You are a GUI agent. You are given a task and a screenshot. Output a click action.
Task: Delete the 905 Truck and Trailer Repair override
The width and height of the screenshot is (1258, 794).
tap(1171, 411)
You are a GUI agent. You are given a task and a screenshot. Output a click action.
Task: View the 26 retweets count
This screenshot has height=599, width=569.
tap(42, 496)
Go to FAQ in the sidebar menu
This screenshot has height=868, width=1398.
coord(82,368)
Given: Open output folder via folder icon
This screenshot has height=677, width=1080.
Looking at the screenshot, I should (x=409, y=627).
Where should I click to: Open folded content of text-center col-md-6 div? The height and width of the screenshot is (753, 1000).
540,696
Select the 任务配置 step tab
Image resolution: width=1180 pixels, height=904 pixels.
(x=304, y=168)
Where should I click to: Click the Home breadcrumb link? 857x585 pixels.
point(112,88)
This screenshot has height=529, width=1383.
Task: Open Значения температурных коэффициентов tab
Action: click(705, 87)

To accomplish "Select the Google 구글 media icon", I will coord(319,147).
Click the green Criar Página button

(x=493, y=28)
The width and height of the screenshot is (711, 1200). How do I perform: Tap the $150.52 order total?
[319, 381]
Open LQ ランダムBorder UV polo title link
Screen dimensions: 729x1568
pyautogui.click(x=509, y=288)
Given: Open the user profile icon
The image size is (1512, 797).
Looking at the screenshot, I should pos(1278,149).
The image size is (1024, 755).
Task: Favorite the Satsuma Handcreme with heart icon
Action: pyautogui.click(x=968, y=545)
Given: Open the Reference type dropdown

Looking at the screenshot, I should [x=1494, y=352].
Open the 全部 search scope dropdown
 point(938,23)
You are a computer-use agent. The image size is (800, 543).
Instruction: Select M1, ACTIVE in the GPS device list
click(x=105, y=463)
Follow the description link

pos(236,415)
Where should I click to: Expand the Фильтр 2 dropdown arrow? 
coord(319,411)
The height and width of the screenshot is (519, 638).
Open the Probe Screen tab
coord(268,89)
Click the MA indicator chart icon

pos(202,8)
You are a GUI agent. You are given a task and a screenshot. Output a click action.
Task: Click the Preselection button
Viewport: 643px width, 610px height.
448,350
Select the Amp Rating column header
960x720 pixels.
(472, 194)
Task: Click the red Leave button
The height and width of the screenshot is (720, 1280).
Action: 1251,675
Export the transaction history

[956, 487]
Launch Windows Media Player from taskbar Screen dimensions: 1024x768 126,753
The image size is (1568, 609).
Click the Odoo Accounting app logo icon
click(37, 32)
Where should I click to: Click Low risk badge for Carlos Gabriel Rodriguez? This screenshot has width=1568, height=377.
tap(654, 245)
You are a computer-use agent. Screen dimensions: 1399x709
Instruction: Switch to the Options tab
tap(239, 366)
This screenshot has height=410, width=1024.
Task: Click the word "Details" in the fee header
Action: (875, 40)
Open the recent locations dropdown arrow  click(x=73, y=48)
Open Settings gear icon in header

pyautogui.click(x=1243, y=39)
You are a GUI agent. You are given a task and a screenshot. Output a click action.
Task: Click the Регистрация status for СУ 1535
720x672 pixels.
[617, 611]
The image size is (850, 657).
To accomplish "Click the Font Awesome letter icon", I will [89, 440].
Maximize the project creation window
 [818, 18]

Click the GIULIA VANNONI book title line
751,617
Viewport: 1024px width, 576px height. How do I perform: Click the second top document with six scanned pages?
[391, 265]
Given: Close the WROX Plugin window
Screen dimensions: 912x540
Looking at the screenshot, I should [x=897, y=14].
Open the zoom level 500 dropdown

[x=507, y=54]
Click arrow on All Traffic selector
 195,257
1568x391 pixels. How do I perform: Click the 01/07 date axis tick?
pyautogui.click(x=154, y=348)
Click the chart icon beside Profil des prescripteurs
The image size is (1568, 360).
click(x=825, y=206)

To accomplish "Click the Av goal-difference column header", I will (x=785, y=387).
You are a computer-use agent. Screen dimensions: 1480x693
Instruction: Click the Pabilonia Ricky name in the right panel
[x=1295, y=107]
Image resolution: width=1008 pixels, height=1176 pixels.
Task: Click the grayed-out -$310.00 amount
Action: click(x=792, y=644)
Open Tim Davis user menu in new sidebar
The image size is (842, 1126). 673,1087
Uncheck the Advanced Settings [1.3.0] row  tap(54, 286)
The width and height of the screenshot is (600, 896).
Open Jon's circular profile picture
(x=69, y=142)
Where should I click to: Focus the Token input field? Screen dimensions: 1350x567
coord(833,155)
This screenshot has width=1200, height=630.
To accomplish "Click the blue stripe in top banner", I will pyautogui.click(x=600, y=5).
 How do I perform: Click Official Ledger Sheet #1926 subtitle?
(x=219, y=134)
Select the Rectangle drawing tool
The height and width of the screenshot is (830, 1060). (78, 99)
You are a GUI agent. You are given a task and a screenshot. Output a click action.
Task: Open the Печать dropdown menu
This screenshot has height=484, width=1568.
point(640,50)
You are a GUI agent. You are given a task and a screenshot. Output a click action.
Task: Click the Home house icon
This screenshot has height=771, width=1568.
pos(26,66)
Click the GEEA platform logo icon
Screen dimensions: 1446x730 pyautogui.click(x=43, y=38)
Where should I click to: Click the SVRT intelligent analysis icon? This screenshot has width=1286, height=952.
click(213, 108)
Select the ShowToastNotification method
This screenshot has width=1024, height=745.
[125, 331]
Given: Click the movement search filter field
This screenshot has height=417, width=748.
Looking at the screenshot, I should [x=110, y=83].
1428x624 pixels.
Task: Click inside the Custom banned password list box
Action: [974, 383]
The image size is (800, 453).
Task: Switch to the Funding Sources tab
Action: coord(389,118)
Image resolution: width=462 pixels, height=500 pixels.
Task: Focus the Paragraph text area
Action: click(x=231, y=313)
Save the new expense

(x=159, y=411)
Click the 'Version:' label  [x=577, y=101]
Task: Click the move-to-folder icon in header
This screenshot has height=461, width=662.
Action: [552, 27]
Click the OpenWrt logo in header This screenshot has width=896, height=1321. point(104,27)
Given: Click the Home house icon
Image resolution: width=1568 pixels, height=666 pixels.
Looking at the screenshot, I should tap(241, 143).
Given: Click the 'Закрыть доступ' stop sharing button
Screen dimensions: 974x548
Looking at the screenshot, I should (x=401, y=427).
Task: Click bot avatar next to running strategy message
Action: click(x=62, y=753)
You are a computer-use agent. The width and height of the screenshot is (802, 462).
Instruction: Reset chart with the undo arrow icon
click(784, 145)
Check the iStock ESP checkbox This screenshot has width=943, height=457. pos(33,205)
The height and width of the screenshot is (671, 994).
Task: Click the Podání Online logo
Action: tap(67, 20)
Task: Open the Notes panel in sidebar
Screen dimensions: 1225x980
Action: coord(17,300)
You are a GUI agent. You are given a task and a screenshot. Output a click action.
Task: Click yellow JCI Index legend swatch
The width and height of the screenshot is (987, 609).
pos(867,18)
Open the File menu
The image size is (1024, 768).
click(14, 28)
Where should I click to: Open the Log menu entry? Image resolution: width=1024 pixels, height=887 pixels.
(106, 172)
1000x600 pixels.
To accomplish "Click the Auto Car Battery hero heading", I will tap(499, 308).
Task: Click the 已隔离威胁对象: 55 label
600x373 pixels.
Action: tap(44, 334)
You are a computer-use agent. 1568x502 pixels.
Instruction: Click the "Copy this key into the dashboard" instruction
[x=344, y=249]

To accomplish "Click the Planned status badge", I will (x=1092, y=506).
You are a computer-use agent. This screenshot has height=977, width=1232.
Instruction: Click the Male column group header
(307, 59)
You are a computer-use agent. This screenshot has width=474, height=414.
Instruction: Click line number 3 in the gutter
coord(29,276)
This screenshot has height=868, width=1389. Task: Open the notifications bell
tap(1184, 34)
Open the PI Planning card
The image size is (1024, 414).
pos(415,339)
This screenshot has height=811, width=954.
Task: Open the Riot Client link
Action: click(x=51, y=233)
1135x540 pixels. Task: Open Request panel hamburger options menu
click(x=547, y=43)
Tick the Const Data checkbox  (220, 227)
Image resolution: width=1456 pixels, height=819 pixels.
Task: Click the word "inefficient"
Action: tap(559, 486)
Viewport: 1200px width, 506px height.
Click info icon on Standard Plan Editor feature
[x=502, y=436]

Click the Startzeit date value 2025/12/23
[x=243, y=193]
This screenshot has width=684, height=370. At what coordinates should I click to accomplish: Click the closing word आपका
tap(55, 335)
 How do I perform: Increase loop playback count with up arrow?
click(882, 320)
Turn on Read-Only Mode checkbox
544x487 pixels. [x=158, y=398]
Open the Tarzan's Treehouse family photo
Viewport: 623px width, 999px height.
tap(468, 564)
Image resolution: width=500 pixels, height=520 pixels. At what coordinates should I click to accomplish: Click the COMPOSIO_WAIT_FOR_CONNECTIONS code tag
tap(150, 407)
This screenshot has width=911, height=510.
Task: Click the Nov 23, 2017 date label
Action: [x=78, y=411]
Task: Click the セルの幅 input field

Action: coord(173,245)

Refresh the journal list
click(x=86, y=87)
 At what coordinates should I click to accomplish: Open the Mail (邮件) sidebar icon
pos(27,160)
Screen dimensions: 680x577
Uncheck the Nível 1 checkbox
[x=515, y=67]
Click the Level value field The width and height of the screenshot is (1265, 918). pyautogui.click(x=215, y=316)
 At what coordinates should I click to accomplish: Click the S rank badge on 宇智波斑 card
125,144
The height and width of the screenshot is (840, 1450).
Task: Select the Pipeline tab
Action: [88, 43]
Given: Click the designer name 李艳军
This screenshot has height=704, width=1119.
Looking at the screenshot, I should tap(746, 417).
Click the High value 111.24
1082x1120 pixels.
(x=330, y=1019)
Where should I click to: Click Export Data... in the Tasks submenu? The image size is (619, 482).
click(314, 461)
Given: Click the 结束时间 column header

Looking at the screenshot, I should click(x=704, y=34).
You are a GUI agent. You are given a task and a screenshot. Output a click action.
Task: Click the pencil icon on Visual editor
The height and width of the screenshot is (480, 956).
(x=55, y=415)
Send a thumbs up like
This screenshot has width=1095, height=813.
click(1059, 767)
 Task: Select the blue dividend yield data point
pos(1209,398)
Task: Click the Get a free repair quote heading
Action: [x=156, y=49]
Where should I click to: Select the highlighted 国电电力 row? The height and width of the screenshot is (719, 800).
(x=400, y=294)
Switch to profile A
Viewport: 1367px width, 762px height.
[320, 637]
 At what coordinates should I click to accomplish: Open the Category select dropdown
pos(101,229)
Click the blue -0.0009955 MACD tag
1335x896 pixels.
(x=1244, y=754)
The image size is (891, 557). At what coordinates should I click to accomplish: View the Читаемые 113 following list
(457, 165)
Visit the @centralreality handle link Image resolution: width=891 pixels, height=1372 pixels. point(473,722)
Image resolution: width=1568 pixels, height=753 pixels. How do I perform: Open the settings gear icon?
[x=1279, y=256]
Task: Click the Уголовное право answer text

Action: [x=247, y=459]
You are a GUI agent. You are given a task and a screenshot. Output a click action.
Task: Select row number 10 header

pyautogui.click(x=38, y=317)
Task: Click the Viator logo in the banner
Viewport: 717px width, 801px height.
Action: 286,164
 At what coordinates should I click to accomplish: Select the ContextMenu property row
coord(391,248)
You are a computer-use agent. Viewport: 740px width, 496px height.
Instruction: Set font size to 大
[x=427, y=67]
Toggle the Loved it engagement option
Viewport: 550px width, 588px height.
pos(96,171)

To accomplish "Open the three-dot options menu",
=-=-=-=-=
Take the first line of the material above as the start and the line that contains "Task: View the 26 retweets count" as the end. Output only that span, every line exactly as it stands.

You are a GUI agent. You are given a task and a screenshot. Output a click action.
Task: Delete the 905 Truck and Trailer Repair override
The width and height of the screenshot is (1258, 794).
tap(1171, 411)
You are a GUI agent. You are given a task and a screenshot. Output a click action.
Task: View the 26 retweets count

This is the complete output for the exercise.